Johannesburg - On the eve of Finance Minister Pravin Gordhan unveiling the Budget in Parliament on Wednesday, Cosatu, the Young Communist League and the civil society umbrella Social Justice Coalition called for a budget that increased taxes for the rich and created more taxpayers by reducing poverty and inequality.
Cosatu spokesman Patrick Craven called for the “introduction of a progressive tax system, with a tax category for the super-rich”.
He proposed a “solidarity tax” to “cap the growth of earnings of the top 10 percent and to accelerate the earnings of the bottom 10 percent”.
Cosatu also wants higher taxes levied on imported as well as domestically produced luxury items.
Other proposals are to increase the secondary taxes on companies to encourage reinvestment and job creation, and for a “land tax that would go towards land redistribution”.

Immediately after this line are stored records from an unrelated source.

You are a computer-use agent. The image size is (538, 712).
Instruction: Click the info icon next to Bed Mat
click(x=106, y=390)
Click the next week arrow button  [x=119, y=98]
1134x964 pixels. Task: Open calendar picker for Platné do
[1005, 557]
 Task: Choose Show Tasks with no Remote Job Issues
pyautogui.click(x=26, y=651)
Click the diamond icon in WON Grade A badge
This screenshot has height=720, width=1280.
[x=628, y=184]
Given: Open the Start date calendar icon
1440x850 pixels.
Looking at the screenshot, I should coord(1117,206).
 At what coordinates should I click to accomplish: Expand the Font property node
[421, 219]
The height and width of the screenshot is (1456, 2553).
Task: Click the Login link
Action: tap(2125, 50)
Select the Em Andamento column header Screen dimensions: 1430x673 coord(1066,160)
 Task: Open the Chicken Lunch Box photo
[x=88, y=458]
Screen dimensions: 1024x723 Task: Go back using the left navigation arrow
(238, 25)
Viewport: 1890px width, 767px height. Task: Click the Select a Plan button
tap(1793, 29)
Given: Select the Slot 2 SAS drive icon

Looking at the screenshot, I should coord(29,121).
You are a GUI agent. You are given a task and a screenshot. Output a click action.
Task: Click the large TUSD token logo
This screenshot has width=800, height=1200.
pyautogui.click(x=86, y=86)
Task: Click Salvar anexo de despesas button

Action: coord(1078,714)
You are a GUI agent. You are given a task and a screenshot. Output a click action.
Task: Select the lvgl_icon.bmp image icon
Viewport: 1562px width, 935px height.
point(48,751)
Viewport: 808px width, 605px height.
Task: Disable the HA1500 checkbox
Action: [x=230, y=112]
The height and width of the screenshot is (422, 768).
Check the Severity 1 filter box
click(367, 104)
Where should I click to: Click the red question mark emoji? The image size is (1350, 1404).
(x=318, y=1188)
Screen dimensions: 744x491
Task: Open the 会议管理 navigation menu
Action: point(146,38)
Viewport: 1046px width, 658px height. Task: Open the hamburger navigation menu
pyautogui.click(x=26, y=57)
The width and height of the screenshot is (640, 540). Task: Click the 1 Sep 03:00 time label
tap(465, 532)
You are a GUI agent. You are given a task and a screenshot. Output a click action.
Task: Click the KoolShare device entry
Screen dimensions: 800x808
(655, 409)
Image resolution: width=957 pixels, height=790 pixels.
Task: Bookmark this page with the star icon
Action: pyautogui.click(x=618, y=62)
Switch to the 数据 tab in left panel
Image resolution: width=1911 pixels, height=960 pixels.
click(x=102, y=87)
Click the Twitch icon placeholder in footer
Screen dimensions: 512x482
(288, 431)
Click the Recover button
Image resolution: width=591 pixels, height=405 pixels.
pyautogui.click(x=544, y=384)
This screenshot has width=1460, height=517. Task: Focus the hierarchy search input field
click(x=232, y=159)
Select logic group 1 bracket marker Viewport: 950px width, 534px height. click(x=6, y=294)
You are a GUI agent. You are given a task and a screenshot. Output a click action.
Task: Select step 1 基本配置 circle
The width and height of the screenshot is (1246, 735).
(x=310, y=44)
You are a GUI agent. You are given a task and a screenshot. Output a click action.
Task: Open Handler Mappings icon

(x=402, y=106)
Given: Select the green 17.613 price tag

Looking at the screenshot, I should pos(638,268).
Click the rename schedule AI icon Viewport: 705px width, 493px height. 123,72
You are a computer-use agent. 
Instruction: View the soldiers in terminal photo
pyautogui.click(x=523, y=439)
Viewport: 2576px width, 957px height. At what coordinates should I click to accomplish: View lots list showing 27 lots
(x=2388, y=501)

Craven called for the zero-rating of medicines, water, domestic electricity and public education, and export taxes on strategic minerals, metals and other resources to support “downstream industries” and to promote value-addition including beneficiation.
“We repeat our call for abandonment of inflation targeting and to target economic growth and employment targets. We call for the reinstatement of capital controls to prevent the asset stripping of South African industry,” Craven said.
Cosatu hopes for the “phasing-out of the use of tenders to enable the state to directly absorb the unemployed” in the delivery of a range of basic services, including the building and maintenance of infrastructure.
It wants the health budget to be substantially increased to enable the speedy implementation of NHI. “This must also enable the integration of community care workers into the public service and the reopening of nursing colleges to ensure the training of more nurses in order to increase the nurse/people ratio from four per 1 000 people to eight per 1 000,” Craven said.
The Social Justice Coalition called for the abandonment of the 25 percent tax/GDP ratio and the “deficit hawkishness” which had been “the standard since democracy”.
It called for an “open and accountable budget” that creates “tens of thousands of decent jobs through a climate change adaptation and mitigation strategy that expands renewable-energy generation, creates energy-saving infrastructure, protects water resources and promotes food security”.
The Young Communist League said it remained strongly opposed to the youth wage subsidy, which it said was pushed by the Treasury and the DA.
President Jacob Zuma’s infrastructure plan, announced last year, would be the league’s “flagship project”.
It called for all public schools to be non-fee-paying and to have feeding schemes for pupils.